→ Work to do
a) In the data strategy passage, how long did the Asia-Pacific bank spend creating its new platform?
b) Duplicate the data strategy passage word for word, starting at "The second company, a" and ending at "costly and slow.".

Most companies struggle to capture the enormous potential of their data. Typically, they launch massive programs that try to meet the needs of every data end user or have individual application-development teams set up customized data pipelines that can’t easily be repurposed. Firms instead need to figure out how to craft data strategies that deliver value in the near term and at the same time lay the foundations for future data use.
Though every company recognizes the power of data, most struggle to unlock its full potential. The problem is that data investments must deliver near-term value and at the same time lay the groundwork for rapidly developing future uses, while data technologies evolve in unpredictable ways, new types of data emerge, and the volume of data keeps rising.
The experiences of two global companies illustrate how ineffective today’s predominant data strategies are at managing those challenges. The first, a large Asia-Pacific bank, took the “big bang” approach, assuming it could accommodate the needs of every analytics development team and data end user in one fell swoop. It launched a massive program to build pipelines to extract all the data in its systems, clean it, and aggregate it in a data lake in the cloud, without taking much time up front to align its efforts with business use cases. After spending nearly three years to create a new platform, the bank found that only some users, such as those seeking raw historical data for ad hoc analysis, could easily use it. In addition, the critical architectural needs of many potential applications, such as real-time data feeds for personalized customer offerings, had been overlooked. As a result the program didn’t generate much value for the firm.
The second company, a large North American bank, had individual teams tap into existing data sources and systems on their own and then piece together any additional technologies their business use cases required. The teams did create some value by solving challenges like improving customer segmentation for digital channels and enabling efficient risk reporting. But the overall result was a messy snarl of customized data pipelines that couldn’t easily be repurposed. Every team had to start from scratch, which made digital transformation efforts painfully costly and slow.
So if neither a monolithic nor a grassroots data strategy works, what’s the right approach?

→ Record list
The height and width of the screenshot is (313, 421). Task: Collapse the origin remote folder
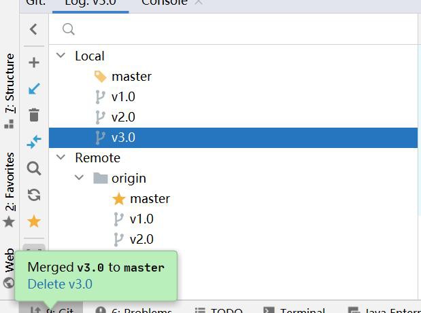coord(80,178)
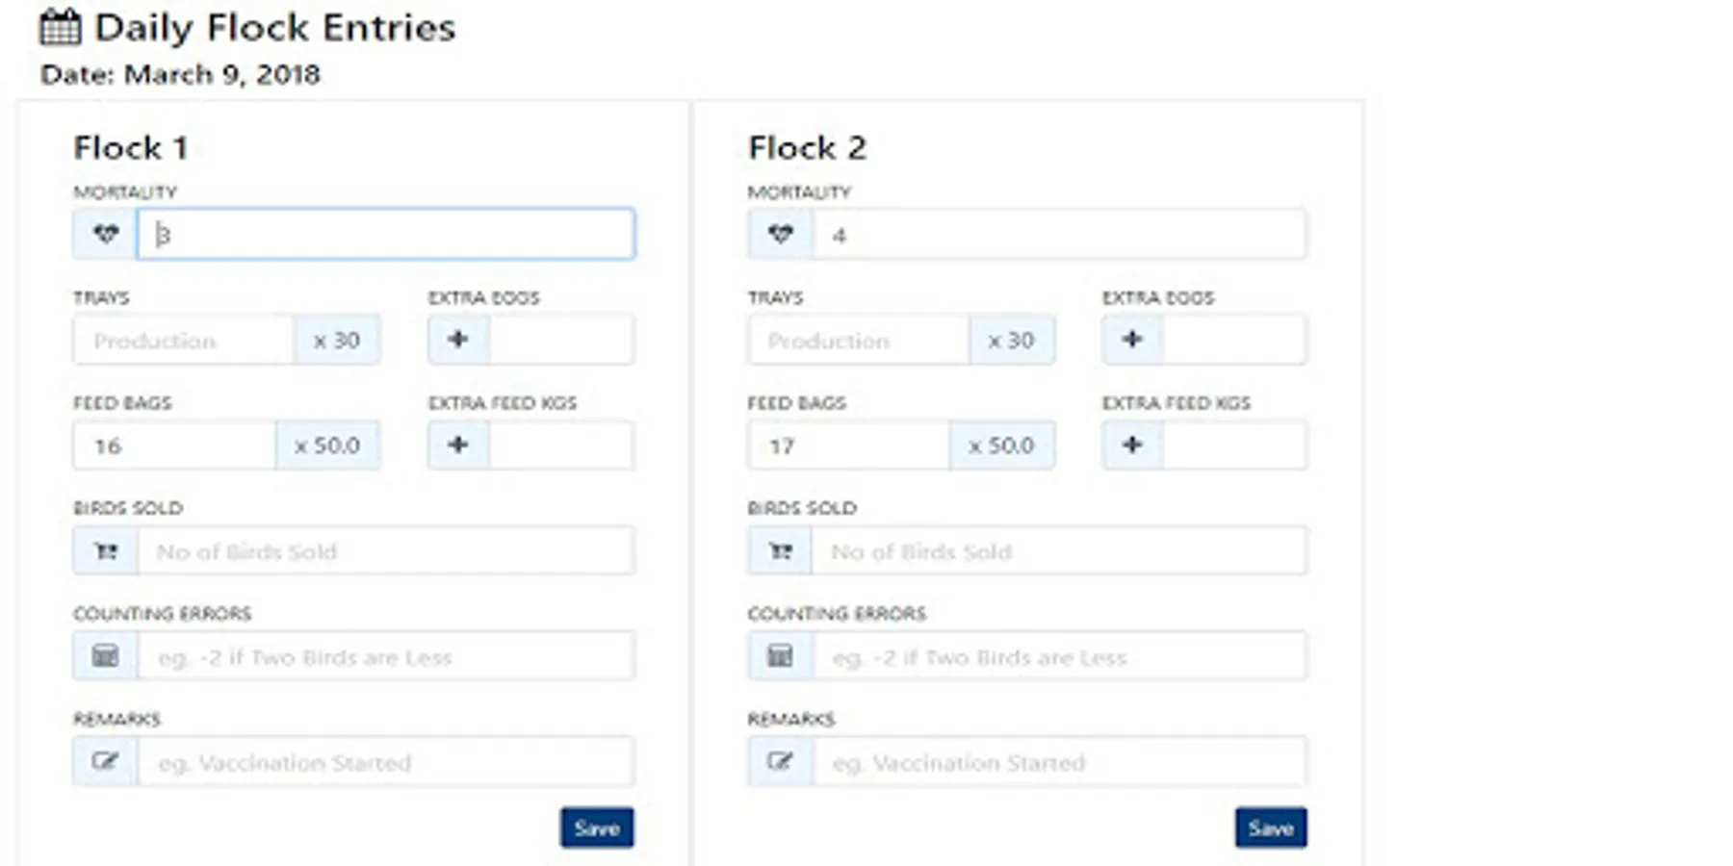Viewport: 1733px width, 866px height.
Task: Click calculator icon in Flock 1 Counting Errors
Action: coord(105,657)
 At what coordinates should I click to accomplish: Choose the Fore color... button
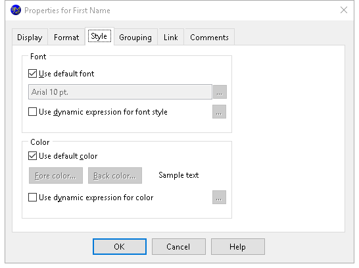tap(56, 176)

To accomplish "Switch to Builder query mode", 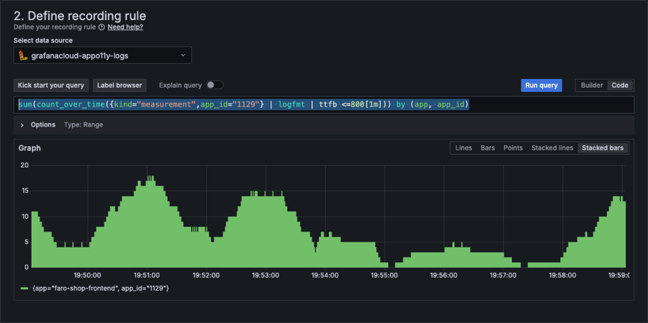I will pyautogui.click(x=592, y=85).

→ Expected outputs
a) Nearly three years.

b)
The second company, a large North American bank, had individual teams tap into existing data sources and systems on their own and then piece together any additional technologies their business use cases required. The teams did create some value by solving challenges like improving customer segmentation for digital channels and enabling efficient risk reporting. But the overall result was a messy snarl of customized data pipelines that couldn’t easily be repurposed. Every team had to start from scratch, which made digital transformation efforts painfully costly and slow.